About this exercise
Give exactly the lines from the one that contains "Task: Enable the Algemeen filter" through the end of the entries below, both included; the pictures stay out.
Study material Start Marker
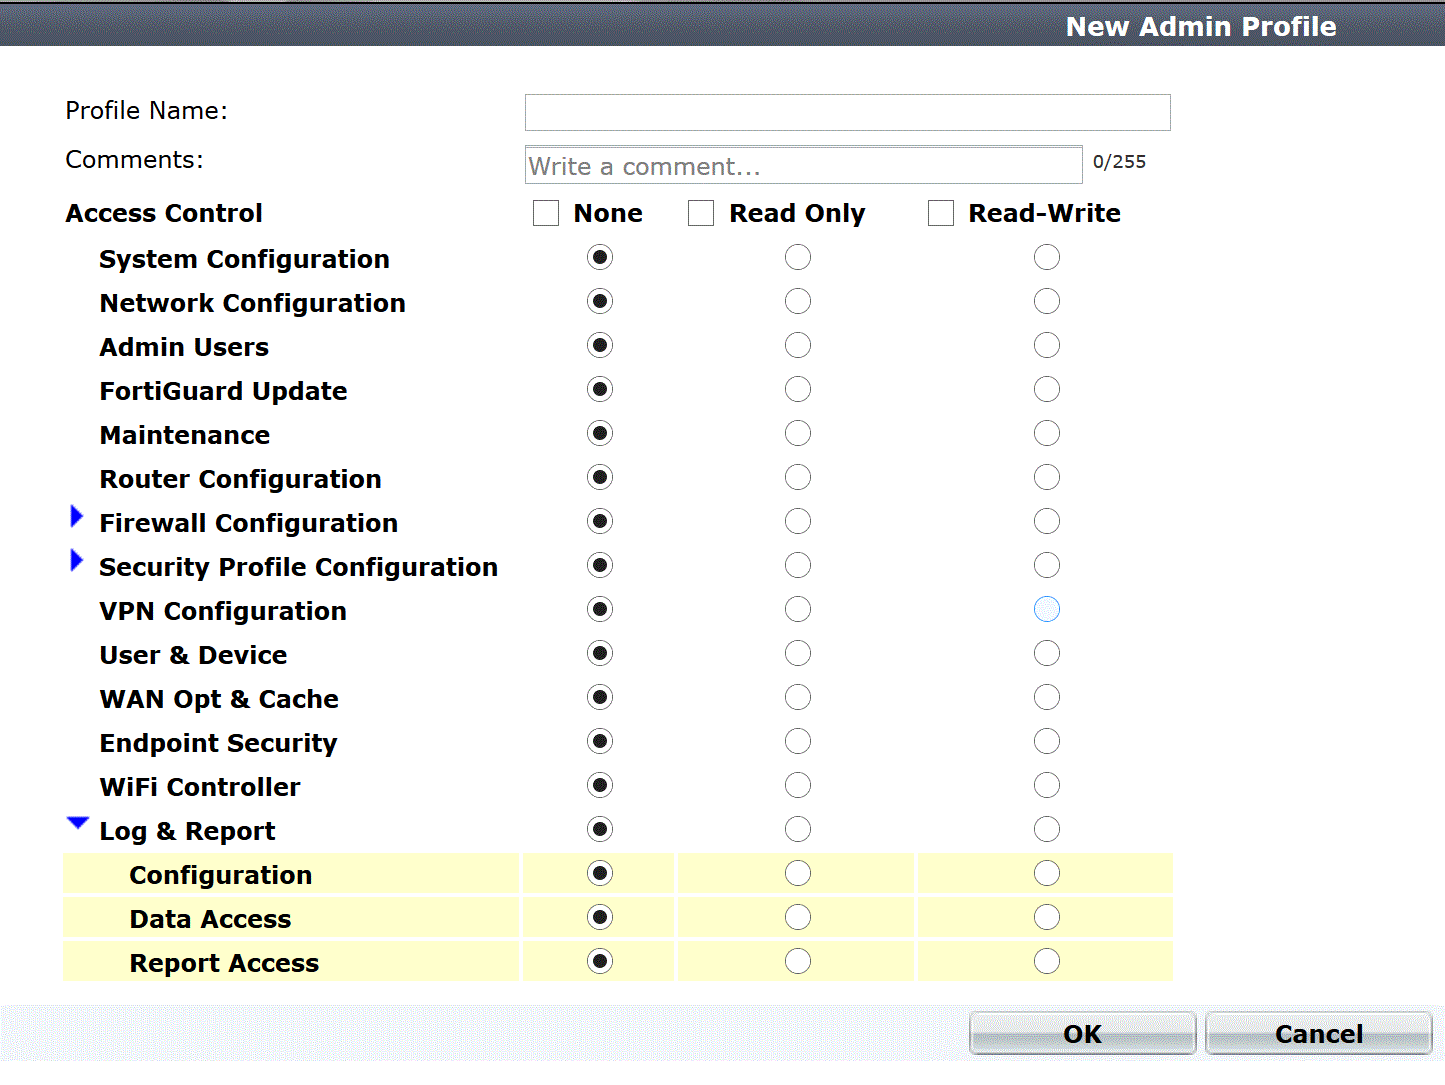Collapse the Log & Report section
This screenshot has width=1445, height=1085.
pos(77,824)
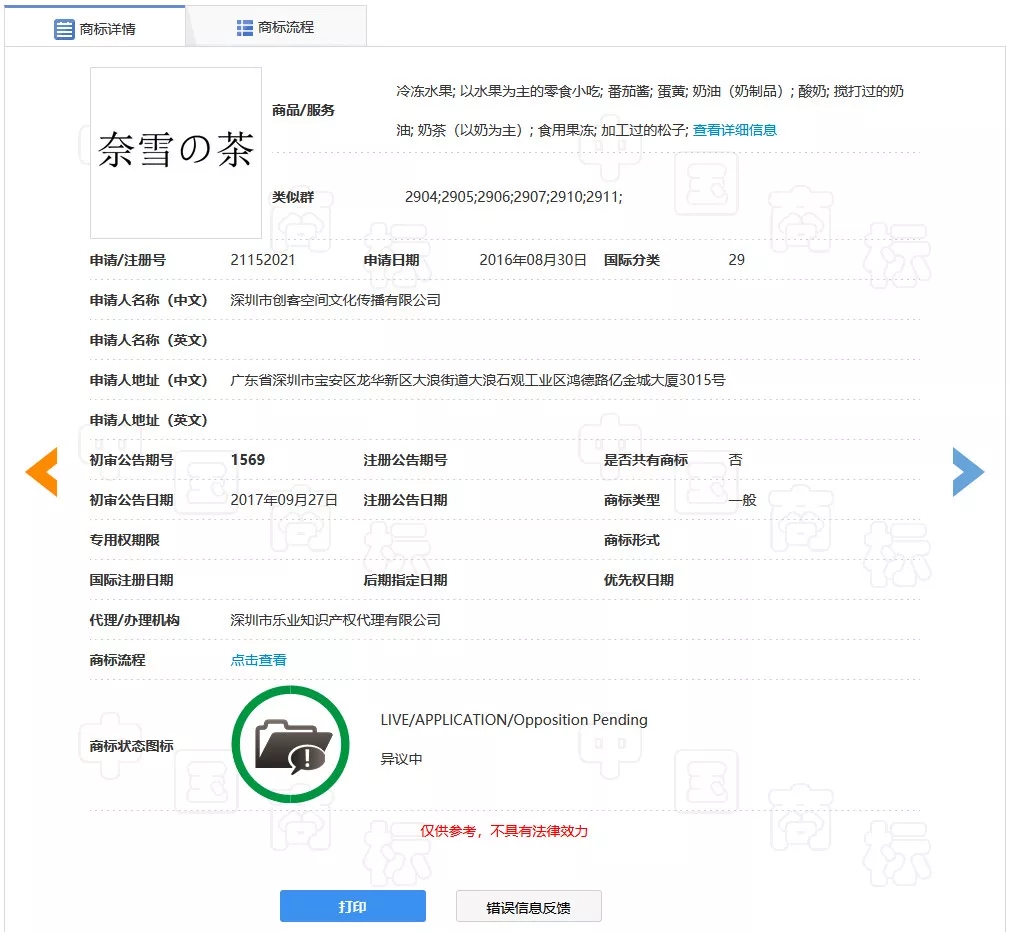Click the 错误信息反馈 button
This screenshot has height=932, width=1010.
[529, 907]
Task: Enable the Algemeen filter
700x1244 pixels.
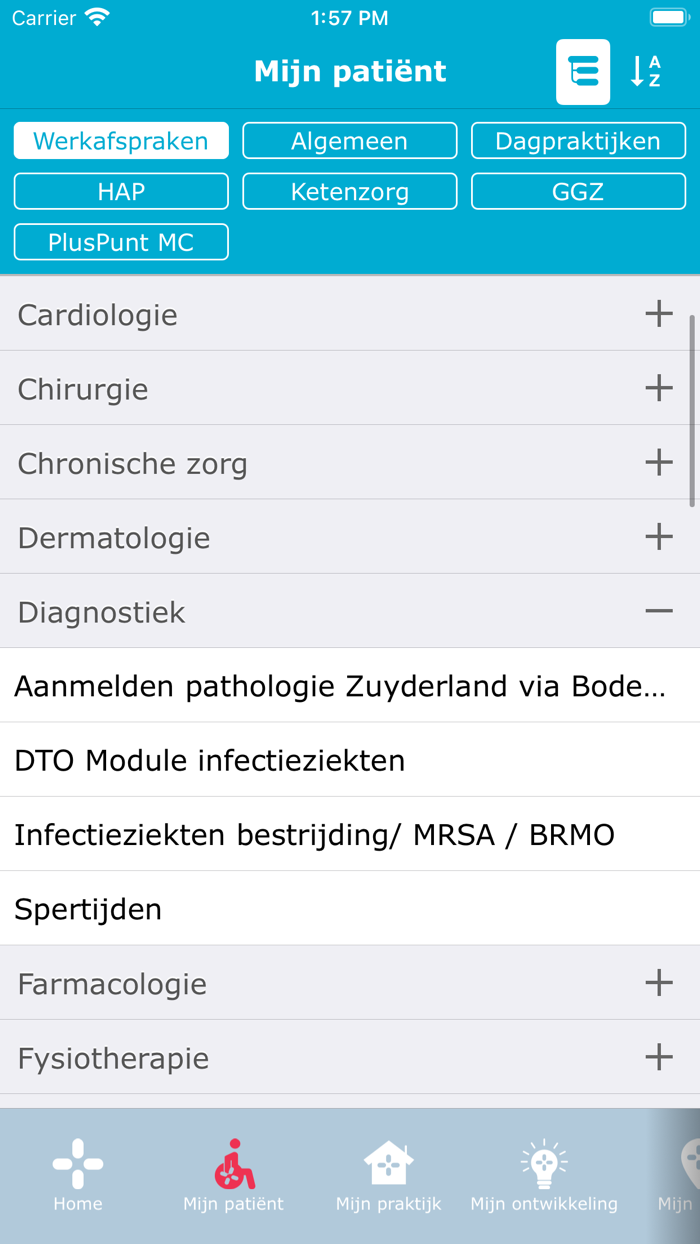Action: (349, 140)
Study material End Marker
Solved exercise
Task: Enable the Algemeen filter
700x1244 pixels.
Action: (349, 140)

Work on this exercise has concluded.